In „Doppelgänger: Eine Reise in die Spiegelwelt“ erforscht Naomi Klein das Konzept der „Spiegelwelt“ – einer verzerrten, verschwörerischen Realität, die im digitalen Zeitalter von Fehlinformationen, Polarisierung und Identitätsmanipulation lebt. Kleins Reise beginnt damit, dass man sie mit Naomi Wolf verwechselt, die von progressiven Ideen zu Verschwörungstheorien wechselte. Diese Erfahrung führt Klein zu der Frage, wie soziale Medien und extreme Ideologien Echokammern befeuern und Menschen dazu bringen, nach einfachen Antworten auf komplexe Fragen zu suchen.
Klein beschreibt die Spiegelwelt als einen Ort, an dem Menschen etablierten Autoritäten misstrauen und sich stattdessen Quellen zuwenden, die „verborgene Wahrheiten“ versprechen. Die Taktik des „Teile und Herrsche“ dieser Welt macht Menschen anfälliger für extreme Identitäten oder „Doppelgänger“, die für verdrehte politische Ansichten und tiefe Polarisierung stehen. Klein warnt davor, dass das „Branding“ persönlicher Identitäten das Wachstum einschränkt und Menschen weniger offen für neue Ideen macht.

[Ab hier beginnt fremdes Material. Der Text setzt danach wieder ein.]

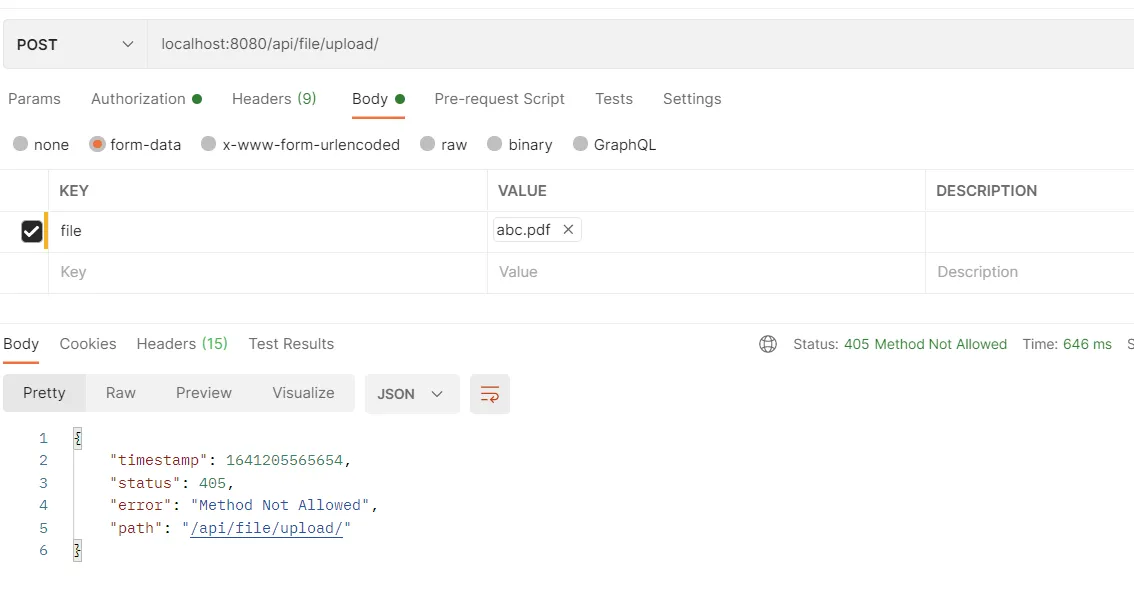
Task: Click the empty Key placeholder field
Action: point(267,272)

Sie ermutigt die Leser, Fakten zu überprüfen, Echokammern zu meiden und reale Verbindungen aufzubauen, um spaltenden Kräften zu widerstehen. Klein glaubt, dass die Gesellschaft durch Empathie und Medienkompetenz die Manipulation der Spiegelwelt überwinden kann. Ihre Botschaft ist klar: Durch die kritische Auseinandersetzung mit Informationen und anderen Menschen können wir Einheit fördern und verhindern, in polarisierende Fallen zu tappen.